■ What the task requires: Pick out every line in the records below that contains the string "Instruction", and copy each one in full.

■ Working data:
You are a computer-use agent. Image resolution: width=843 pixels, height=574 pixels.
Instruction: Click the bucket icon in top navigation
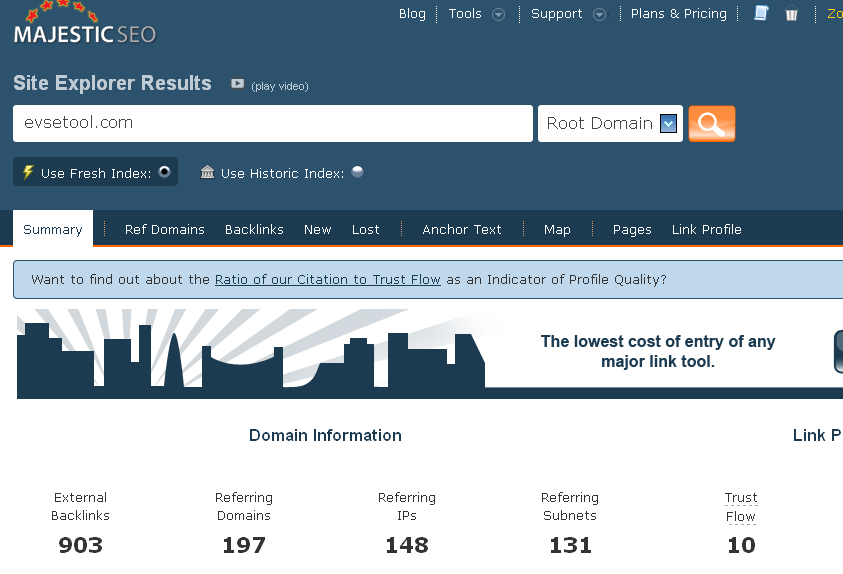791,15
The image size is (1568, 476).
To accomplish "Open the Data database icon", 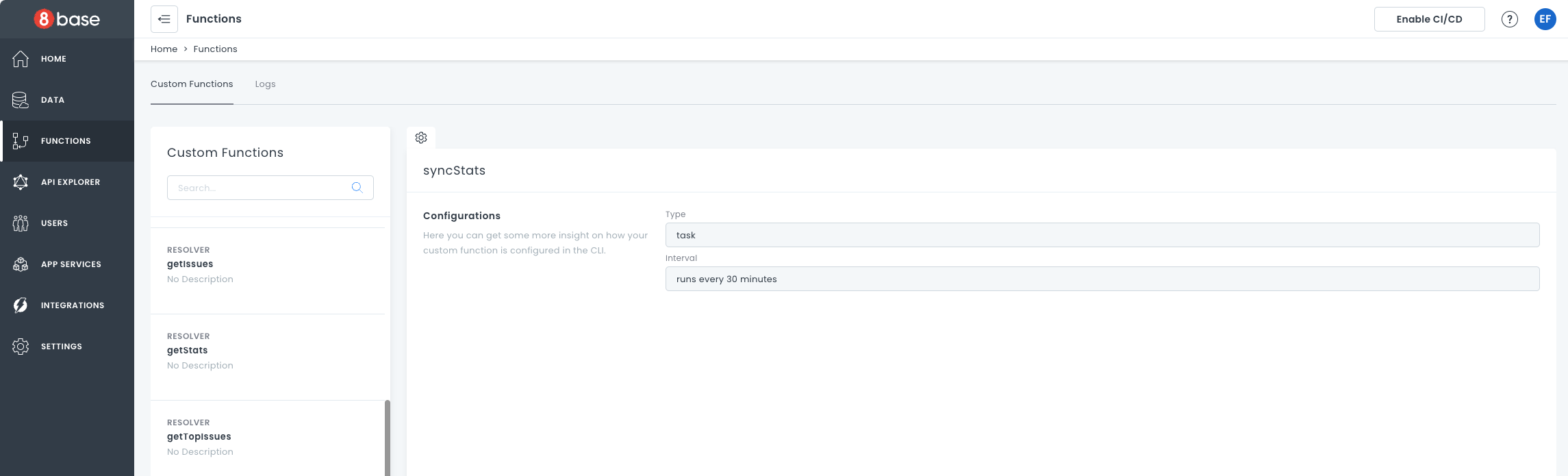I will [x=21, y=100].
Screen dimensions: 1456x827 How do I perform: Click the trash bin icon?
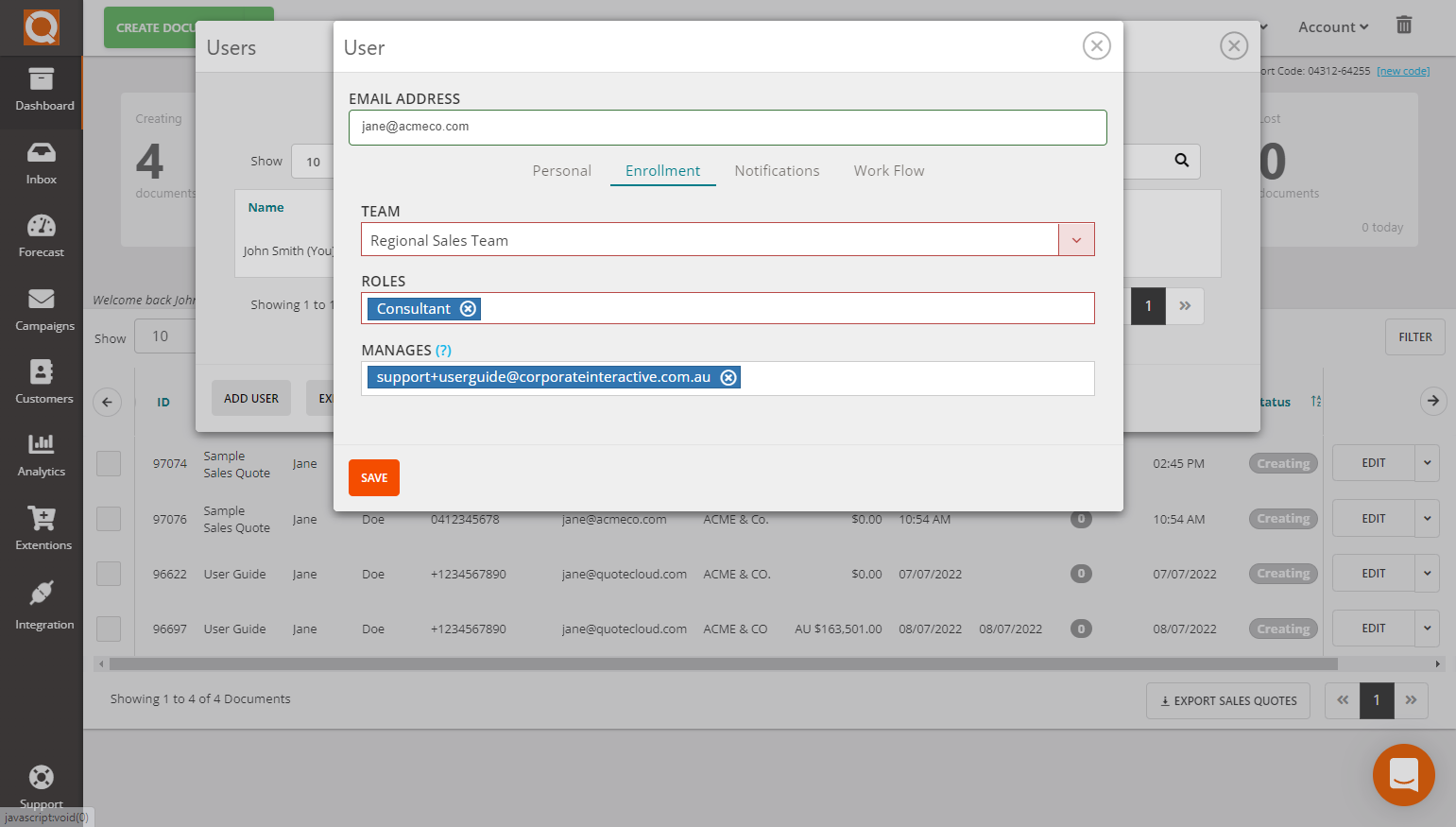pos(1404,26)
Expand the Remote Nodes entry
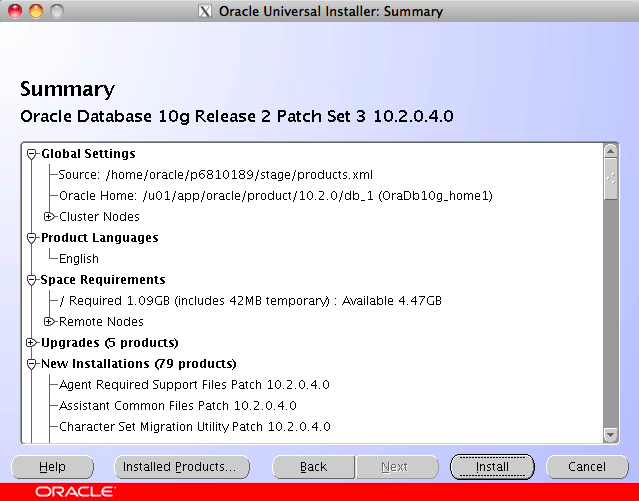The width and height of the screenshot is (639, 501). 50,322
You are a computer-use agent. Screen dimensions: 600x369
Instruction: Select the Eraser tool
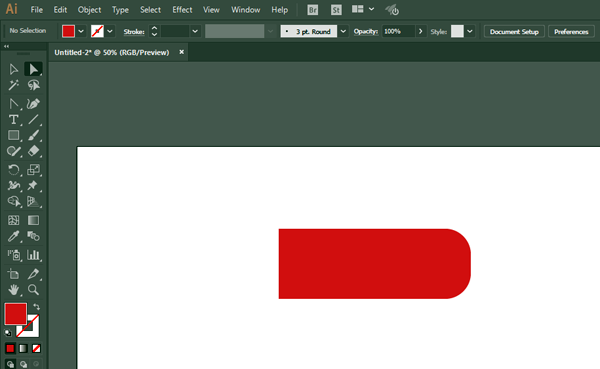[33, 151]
==
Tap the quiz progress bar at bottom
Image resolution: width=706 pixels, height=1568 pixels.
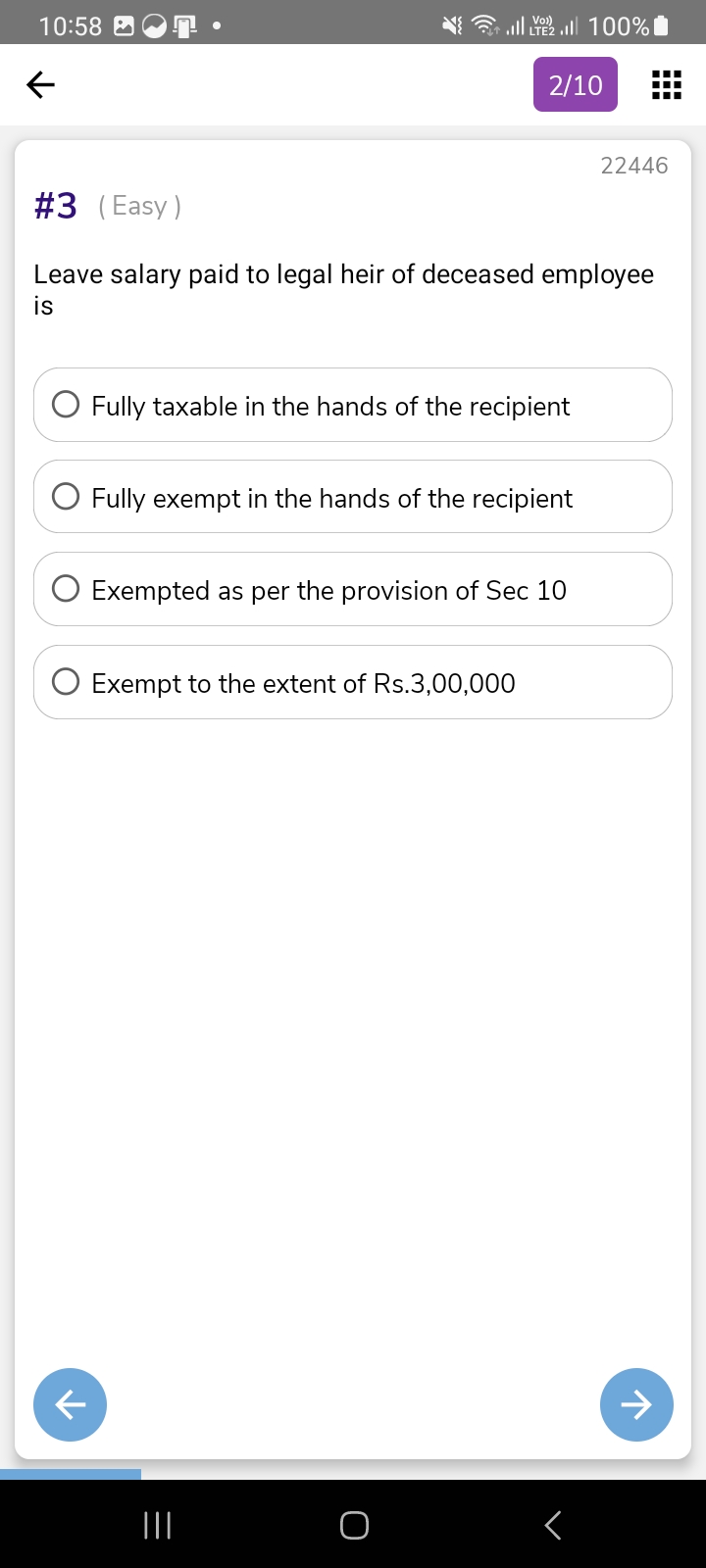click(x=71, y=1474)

■ Answer to the exercise:
Instruction: Click the bucket icon in top navigation
Instruction: Select the Eraser tool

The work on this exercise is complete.